I was interested in Professor Chandra’s comments at the end of class this week about the incentives created by high-deductible health plans. It would seem that having a higher upfront, out-of-pocket fee would create incentives for patients to be selective about how to spend that money, in theory encouraging them to research care options, switch to low cost and high quality providers, and be more discriminant in the care they seek. However, studies have shown that patients often don’t respond rationally to these incentives. Some reduce all care indiscriminately. Some have worse adherence to medication regimens (particularly asymptomatic conditions like high blood pressure or high cholesterol), and one study showed minimal switching to less expensive generic medications. The article points out that a rational consumer 1) behaves rationally, 2) knows his/her preferences, and 3) has all relevant facts about what he/she plans to purchase. There are many reasons to explain why these don’t apply to a consumer of healthcare today.
Regarding the first criterion, experiments in behavioral economics have shown that people often don’t behave rationally. The article notes that people are highly loss averse (they experience twice the dissatisfaction in the face of loss compared to the satisfaction they experience when they gain something). So the idea of having to spend money on high deductibles is a significant psychological barrier that can impede pursuit of care that the patient knows he/she may benefit from.
Regarding knowing one’s preferences and having the relevant facts to make a decision, information asymmetry is a big issue. Medical literature is often complex and full of jargon that can be difficult for a lay-person to understand and then weigh pros and cons for himself/herself. Even with the help of sophisticated decision aids that attempt to simply concepts and focus on outcomes patients care about, patients often feel most comfortable making medical decisions jointly with or deferring decisions altogether to their doctors who have the expertise. The problem is that in a fee-for-service world, physicians are often subject to a number of conscious and unconscious biases toward more care. In addition, patients often have limited information on relative costs of procedures. Furthermore, individual outcomes for each purchase are never guaranteed (taking a statin may not prevent a heart attack). These gaps in information and uncertainties about outcomes make it even harder for patients to make rational decisions.

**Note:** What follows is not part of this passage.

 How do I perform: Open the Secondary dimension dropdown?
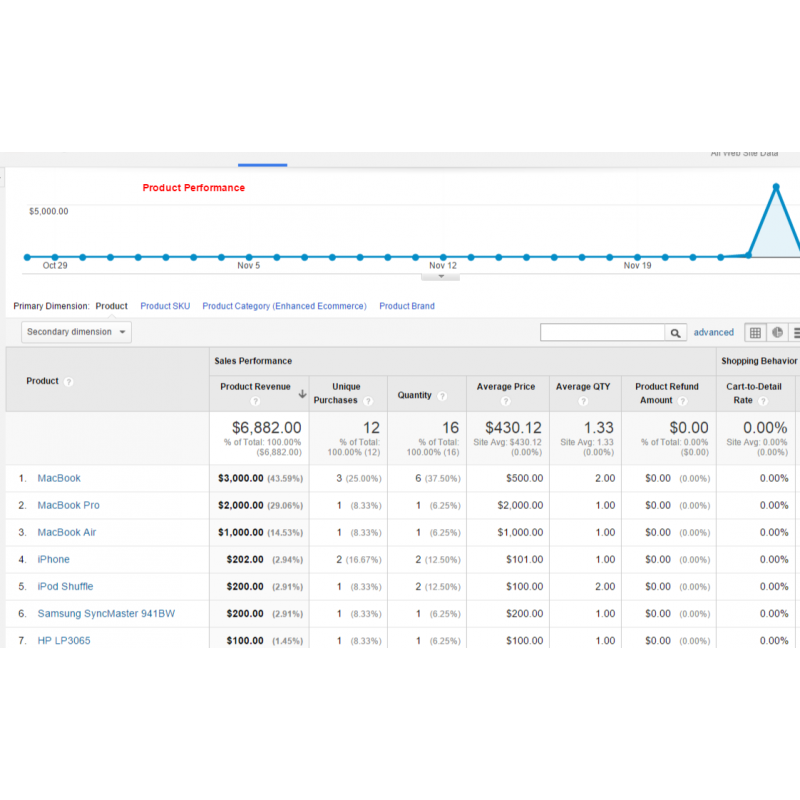click(76, 331)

After identifying barriers to rational decision making, the article makes several suggestions for enabling better decisions. Health savings accounts can reduce feelings of loss when patients have to pay high deductibles, given that money has already been set aside for healthcare spending. There are increasing efforts to increase price transparency throughout medicine, though these are admittedly still in progress. Finally, shifting away from fee-for-service can reduce provider incentives to prescribe more care (that a patient may indiscriminately reduce across the board because he/she doesn’t have information to choose among the recommendations) and align patient and physician incentives more closely.